Abstract: Technological Innovation in Mosquito Monitoring (Species, Genus and Age)
Process automation, generate surveillance data in real time, reduction of logistics costs, human resources, time optimization and correct prioritization of hot spots.
IoT sensor application for mosquito monitoring: Remote and automatic classification of mosquitoes: counts, genus, species, sex and age. Provides near real time information. Savings of 80% in field operations costs Embedded in existing applications based on satellite and citizen science data modelling, already being used by health agencies: VECMAP, Mosquito Alert
Lab results so far- Data analysis using machine learning techniques allow us to separate the different variables tested (species, sex and age) with a range accuracy from 61,3% to 99% .
Continuous studies with different mosquito species Species list (target species) Aedes aegypti Aedes albopictus Aedes caspius Aedes vexans Anopheles atroparvus Culex laticinctus Culex pipiens Culex theileri Culex hortensis Culiseta longiareolata Chironomidae
Variables list Species Sex Age (2-14 days) Temperature (18-28ºC) Size (large, small) Parity (nulliparous, parous, blood fed, gravid) Nutritional status (starved, sugar fed, blood fed)
Value for money: Our sensor provides real-time data, or a daily report in the worst case scenario. To provide daily data using SoA traps, users would have to increase their field operation costs 15-20 times.
Scalability and Flexibility: The sensor is designed to be modular in field deployment, and is highly robust as proven with field trials running since 2018 ( at least 5 year life time). It can de easily adapted to different types of traps: adult traps, gravid traps and ovitraps.
Power needs: Sensor consumes less power than the fan of commercial adult traps. In the case of adult traps, the sensor can be powered the same way as the trap itself: power grid or batteries.
Communications: Mobile networks (2G, 3G, 4G, 5G…) with world coverage IoT SIM. Other technologies can be used like WiFi, BlueTooth and LPWAN .
Easy to use: The sensor is easily attached to commercial traps. As soon as it is powered, it will automatically initiate itself, run diagnostics, and start collecting and transmitting data. The sensor does not even a turn on-off button.
IoT standards: OGC-SWE- (Open Geospatial Consortium - Sensor Web Enablement), IEE1451- (Smart Transducer Interface for Sensors and Actuators).

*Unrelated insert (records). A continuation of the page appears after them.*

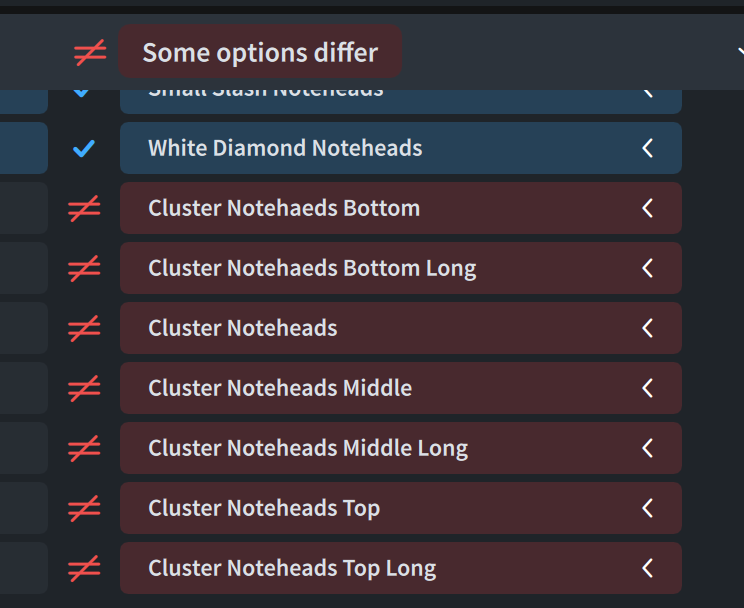
Task: Select Cluster Noteheads Middle Long entry
Action: tap(308, 448)

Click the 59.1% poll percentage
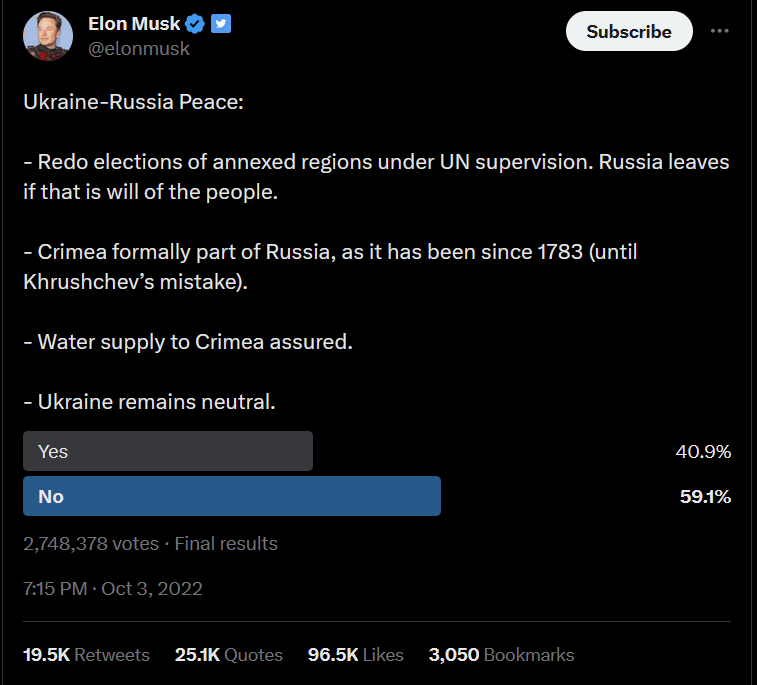pyautogui.click(x=705, y=496)
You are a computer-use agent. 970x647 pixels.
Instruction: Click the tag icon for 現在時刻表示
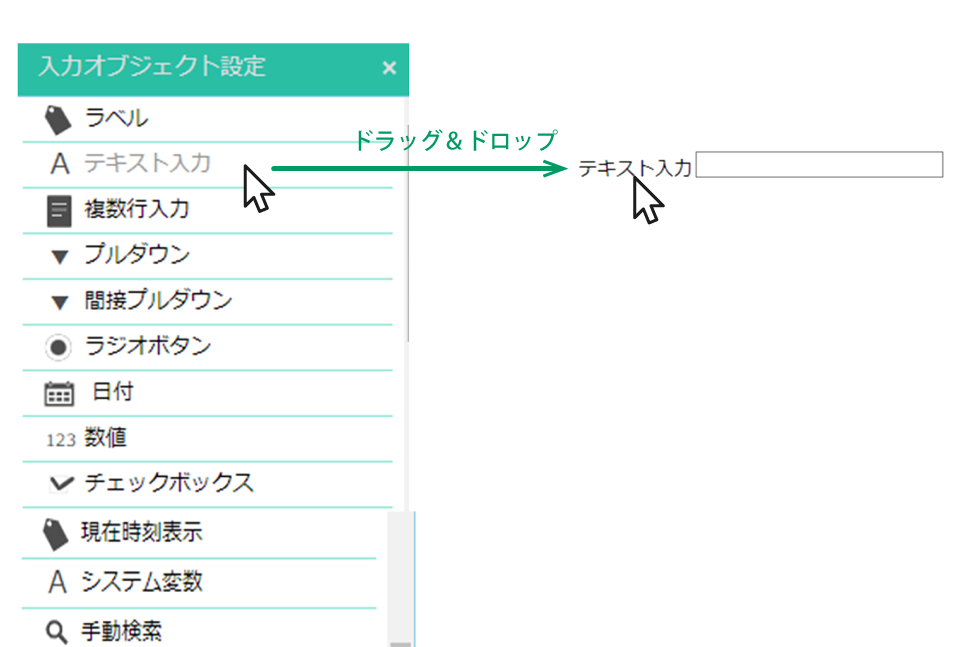click(x=55, y=534)
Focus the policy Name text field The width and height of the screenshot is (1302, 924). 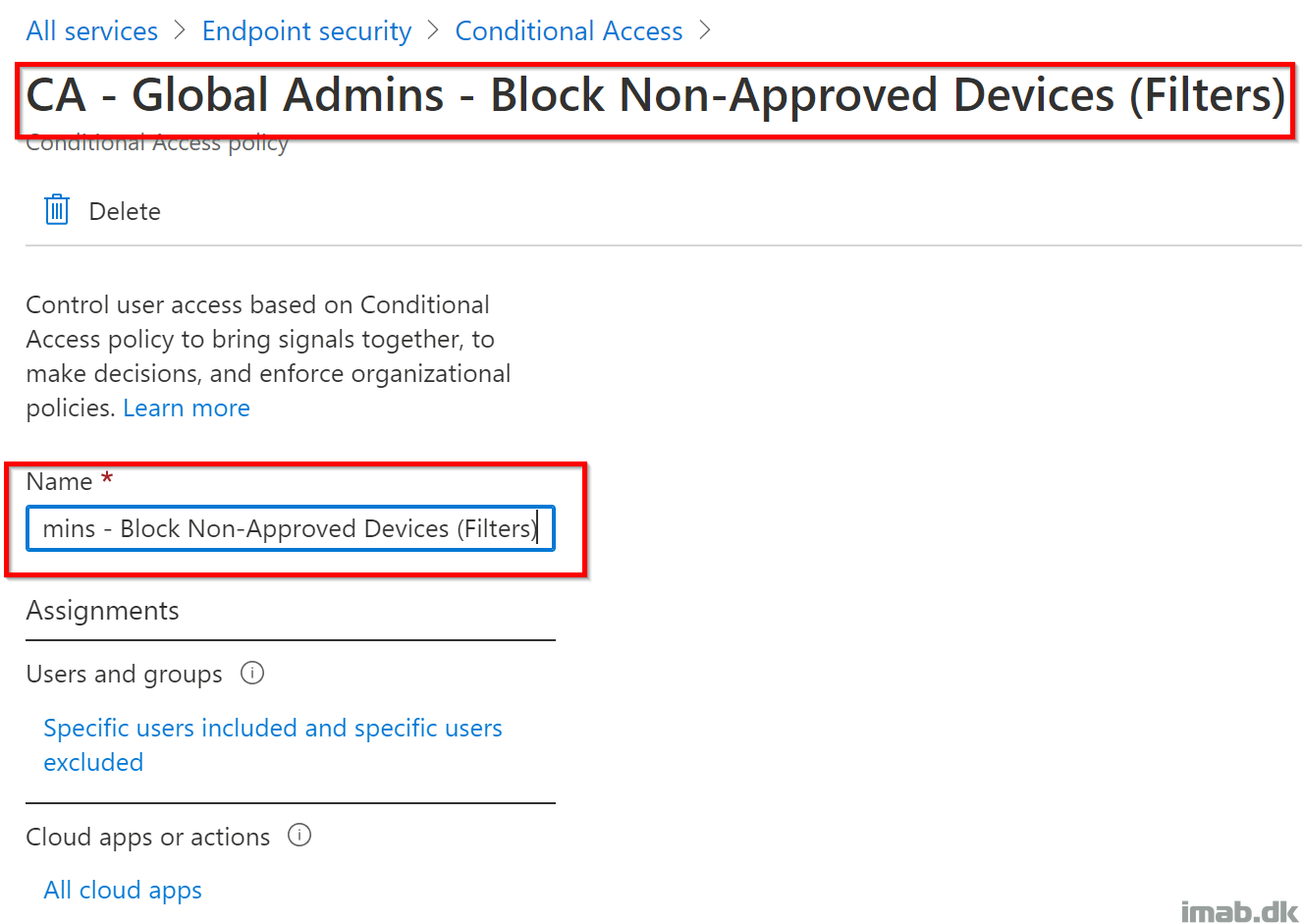pyautogui.click(x=291, y=528)
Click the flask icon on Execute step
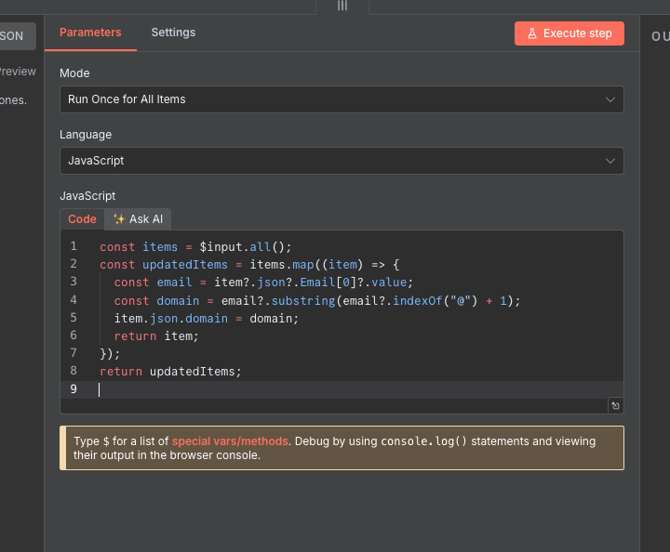This screenshot has height=552, width=670. point(532,34)
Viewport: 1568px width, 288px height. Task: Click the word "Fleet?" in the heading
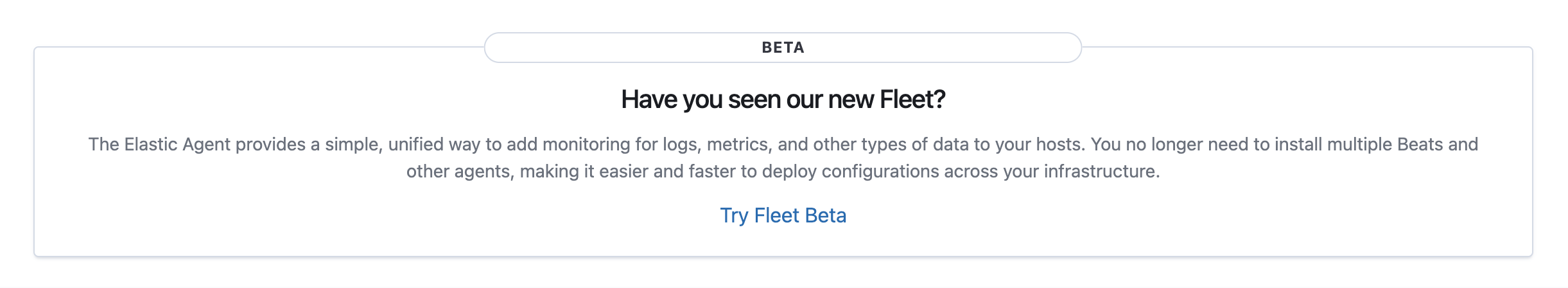click(x=912, y=100)
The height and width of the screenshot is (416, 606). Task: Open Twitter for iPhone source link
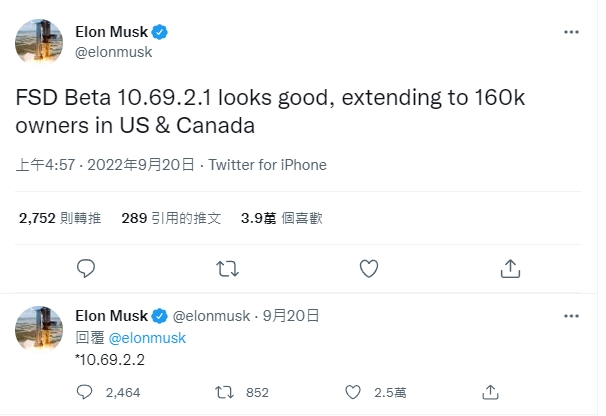tap(269, 164)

Mosquito classification: The sensor is trained in lab trials with known species of mosquitoes. This enables creating Machine Learning algorithms for those species. Nowadays the sensor is trained for Culex pipiens, Aedes aegypti and Aedes albopictus.
Accuracy: With the algorithms, we make the identification of only flying insects (we reject any other object that is not a flying insect, like suspended dust particles, pollen, rain, leaves, etc.). The sensor can be used to detect Genus, Species and Sex in areas colonized with mosquitoes for which the sensor has been trained. If the sensor is placed in an area colonized by “unknown” species, the sensor is still capable of classifying Genus and Sex.